_Required work_. Retype all of the data. Every line must match exactly.

_Entries supplied_.
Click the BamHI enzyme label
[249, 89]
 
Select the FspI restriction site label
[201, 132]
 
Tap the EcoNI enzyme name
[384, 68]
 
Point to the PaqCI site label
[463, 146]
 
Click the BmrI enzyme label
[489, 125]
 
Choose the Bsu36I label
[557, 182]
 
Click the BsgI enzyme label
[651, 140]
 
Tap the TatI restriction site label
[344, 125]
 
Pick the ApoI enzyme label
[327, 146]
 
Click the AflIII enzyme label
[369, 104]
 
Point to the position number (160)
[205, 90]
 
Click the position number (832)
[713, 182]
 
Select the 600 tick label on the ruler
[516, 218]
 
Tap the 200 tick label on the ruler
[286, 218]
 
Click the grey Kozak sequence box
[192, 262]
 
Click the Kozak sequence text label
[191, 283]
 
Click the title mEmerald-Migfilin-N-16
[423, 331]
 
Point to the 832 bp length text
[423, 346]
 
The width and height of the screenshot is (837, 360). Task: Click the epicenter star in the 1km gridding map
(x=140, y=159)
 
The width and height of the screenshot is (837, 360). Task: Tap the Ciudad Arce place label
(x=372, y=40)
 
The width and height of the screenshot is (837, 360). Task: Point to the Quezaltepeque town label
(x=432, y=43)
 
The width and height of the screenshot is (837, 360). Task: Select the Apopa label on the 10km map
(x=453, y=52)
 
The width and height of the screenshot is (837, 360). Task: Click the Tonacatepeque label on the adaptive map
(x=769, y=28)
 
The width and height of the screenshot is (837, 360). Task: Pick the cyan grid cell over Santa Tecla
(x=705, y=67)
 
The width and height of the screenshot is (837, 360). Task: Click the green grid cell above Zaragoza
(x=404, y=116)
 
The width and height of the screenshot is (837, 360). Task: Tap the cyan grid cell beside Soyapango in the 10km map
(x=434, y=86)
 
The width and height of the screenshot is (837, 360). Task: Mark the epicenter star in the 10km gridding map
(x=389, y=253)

_Task response_.
Click the BamHI enzyme label
[249, 89]
 
Select the FspI restriction site label
[201, 132]
 
Tap the EcoNI enzyme name
[384, 68]
 
Point to the PaqCI site label
[463, 146]
 
Click the BmrI enzyme label
[489, 125]
 
Choose the Bsu36I label
[557, 182]
 
Click the BsgI enzyme label
[651, 140]
 
Tap the TatI restriction site label
[344, 125]
 
Pick the ApoI enzyme label
[327, 146]
 
Click the AflIII enzyme label
[369, 104]
 
Point to the position number (160)
[205, 90]
 
Click the position number (832)
[713, 182]
 
Select the 600 tick label on the ruler
[516, 218]
 
Tap the 200 tick label on the ruler
[286, 218]
 
Click the grey Kozak sequence box
[192, 262]
 
Click the Kozak sequence text label
[191, 283]
 
Click the title mEmerald-Migfilin-N-16
[423, 331]
 
Point to the 832 bp length text
[423, 346]
 
The width and height of the screenshot is (837, 360). Task: Click the epicenter star in the 1km gridding map
(x=140, y=159)
 
The width and height of the screenshot is (837, 360). Task: Tap the Ciudad Arce place label
(x=372, y=40)
 
The width and height of the screenshot is (837, 360). Task: Point to the Quezaltepeque town label
(x=432, y=43)
 
The width and height of the screenshot is (837, 360). Task: Select the Apopa label on the 10km map
(x=453, y=52)
 
The width and height of the screenshot is (837, 360). Task: Click the Tonacatepeque label on the adaptive map
(x=769, y=28)
 
The width and height of the screenshot is (837, 360). Task: Pick the cyan grid cell over Santa Tecla
(x=705, y=67)
 
The width and height of the screenshot is (837, 360). Task: Click the green grid cell above Zaragoza
(x=404, y=116)
 
The width and height of the screenshot is (837, 360). Task: Tap the cyan grid cell beside Soyapango in the 10km map
(x=434, y=86)
 
The width and height of the screenshot is (837, 360). Task: Mark the epicenter star in the 10km gridding map
(x=389, y=253)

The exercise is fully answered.